The deletion in a type of δ⁰-β⁰-thalassaemia begins in an inverted AluI repeat

Abstract

In hereditary persistence of fetal haemoglobin (HPFH) and δ⁰-β⁰-thalassaemia, increased levels of fetal haemoglobin (HbF) are found in adult individuals. HbF production is particularly noticeable in the former condition in which HbF levels of 20–40% are found in heterozygous patients, as opposed to 5–20% in δ⁰-β⁰-thalassaemia¹. In a minority of these cases, no obvious abnormalities have been found in the globin gene region by DNA mapping^2–6, indicating that small deletions or perhaps even point mutations in critical DNA sequences in the globin gene cluster may be responsible for these conditions. However, most cases of HPFH and δ⁰-β⁰-thalassaemia are associated with extensive deletions in the globin gene cluster^2–4,7–14. Genetic data¹⁵ and gene mapping investigations^2,4,10 provided some evidence for the location of a regulatory area, whose deletion results in continuing activity of γ-globin genes in adults, in a DNA region between the ^Aγ- and δ-globin genes, possibly 3–4 kilobases (kb) 5′ to the δ gene. The precise nature of these sequences is of great interest, because it might help elucidate the molecular mechanisms regulating globin gene expression during development.
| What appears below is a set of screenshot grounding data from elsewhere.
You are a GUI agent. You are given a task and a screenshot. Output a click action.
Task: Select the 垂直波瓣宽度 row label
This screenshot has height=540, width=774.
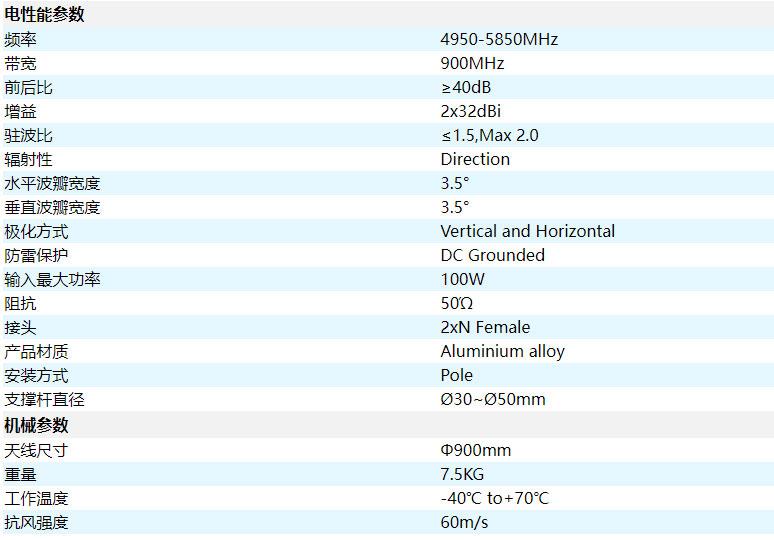click(x=53, y=208)
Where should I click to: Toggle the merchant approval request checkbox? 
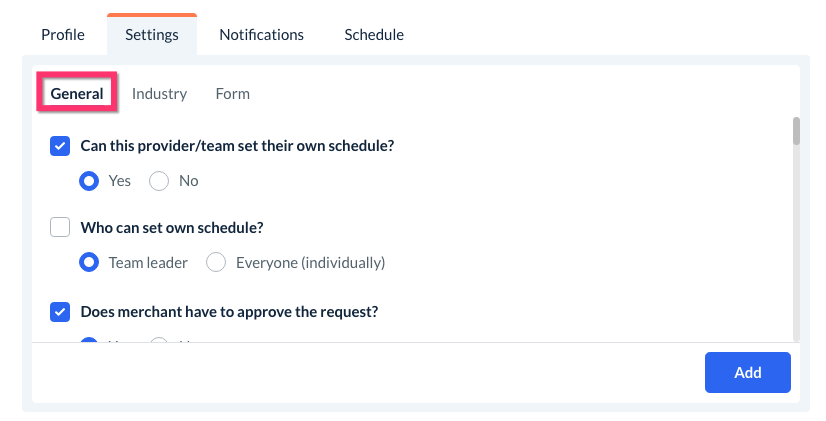pyautogui.click(x=60, y=312)
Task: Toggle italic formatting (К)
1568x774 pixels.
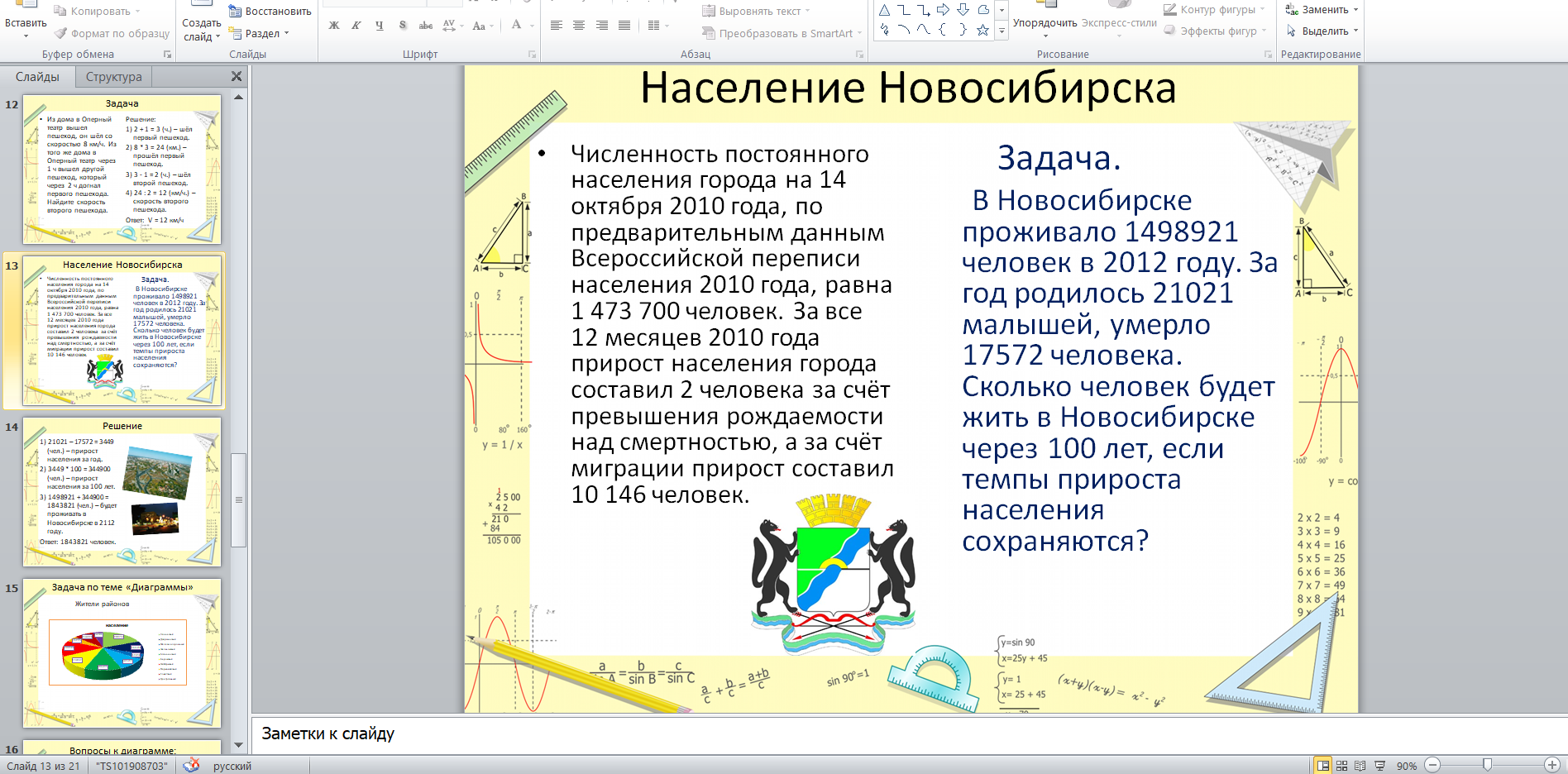Action: pyautogui.click(x=356, y=26)
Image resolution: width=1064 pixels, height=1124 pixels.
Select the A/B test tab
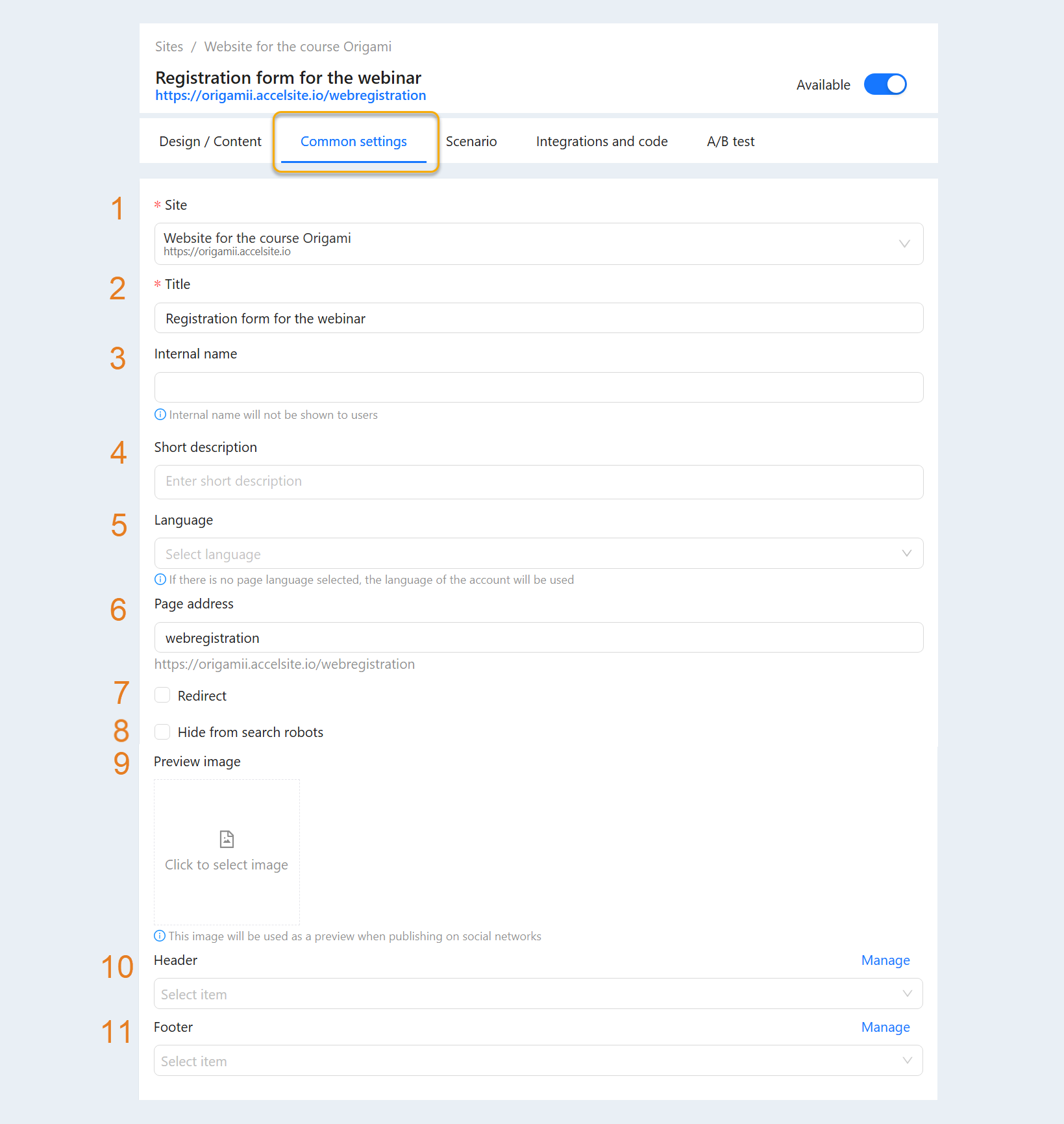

Recently, Jagadeeswaran et al. cloned¹⁶ the DNA encompassing the region of a gene deletion in a type of HPFH^2,10 and showed¹⁶ that the 5′ end point of the deletion lies in the middle of an AluI repetitive DNA sequence^17,18. We have now cloned the corresponding region from the DNA of a δ⁰-β⁰-thalassaemia patient⁴ and we report here that the deletion ends in a different AluI sequence, ≃700 nucleotides 3′ to the AluI repeat involved in the HPFH deletion, and in the opposite orientation.